Secretary of state candidates battle for progressive Seattle vote

Illustration collage of a ballot torn in half, which each piece overlapping to form an "X"

Illustration: Annelise Capossela/Axios

The final leg of the campaign for Washington's secretary of state is turning into a fight for the hearts of Seattle progressives.

Driving the news: Nonpartisan candidate Julie Anderson launched an ad in the Seattle area this week targeting Steve Hobbs, the Democratic incumbent, as having a record of "voting against progressive policies."

Why it matters: Anderson has been fending off attacks from the state Democratic Party, whose leaders have tried to paint her as a secret conservative despite her past Democratic ties.

  • Now, Anderson is more aggressively trying to make a case to Seattle voters that she — not the Democratic incumbent — would be the best choice for progressive voters.

Details: Anderson's ad criticizes Hobbs, a former state senator, for voting against legislation to reduce emissions from cars and trucks and a tax on capital gains targeting high-earners.
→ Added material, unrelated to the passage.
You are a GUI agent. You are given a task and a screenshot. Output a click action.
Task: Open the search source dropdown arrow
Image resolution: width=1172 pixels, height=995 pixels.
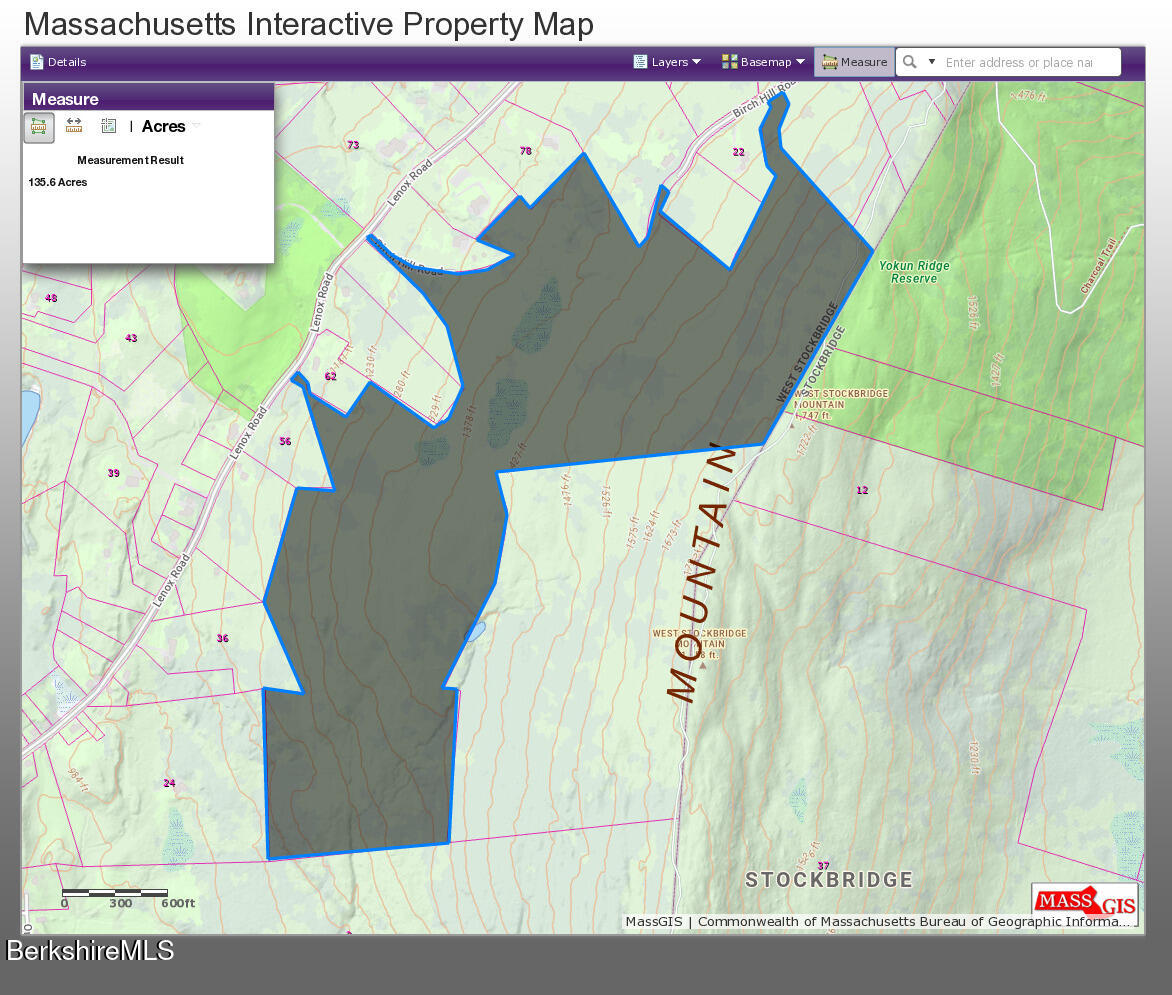[932, 62]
  • "Democratic voters are being asked to ignore his lack of experience because he will toe the party line, but his record hasn't shown that," Anderson told Axios of Hobbs on Thursday.
  • She has argued that her time running elections as Pierce County auditor makes her more qualified to oversee the state's elections than Hobbs, who was appointed as secretary of state last year to fill a vacancy.
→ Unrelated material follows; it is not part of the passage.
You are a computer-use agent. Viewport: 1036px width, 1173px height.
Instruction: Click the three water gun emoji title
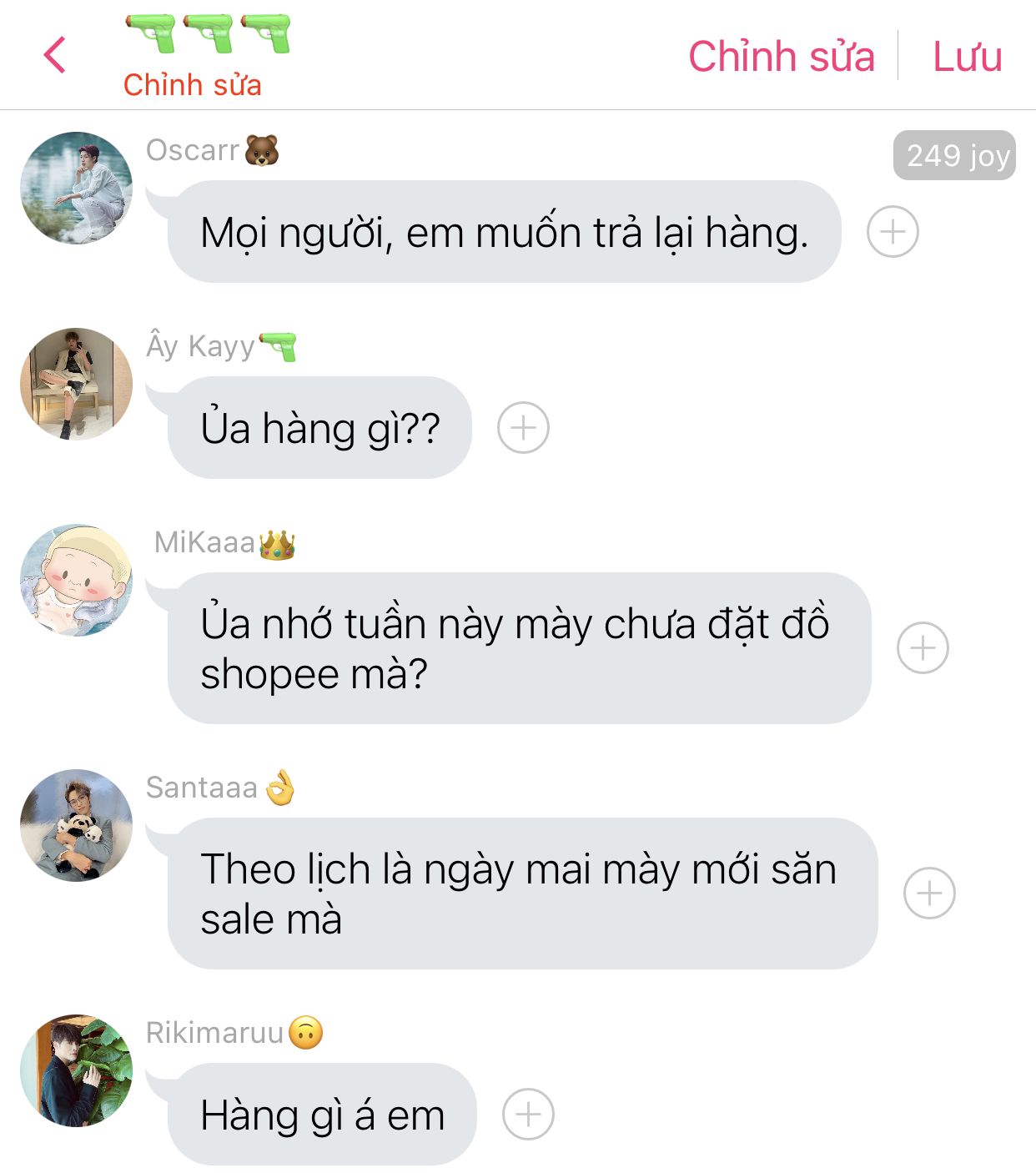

The other side: In a statement to Axios, Hobbs called the ad by Anderson "highly misleading" and said it "undermines her nonpartisan and purportedly 'above politics' label."

  • "I'm a pro-choice, pro-environment, and pro-labor Democrat who forges bipartisan solutions to complex problems," Hobbs said.

What we're watching: Recent polls show a large number of undecided voters in the race.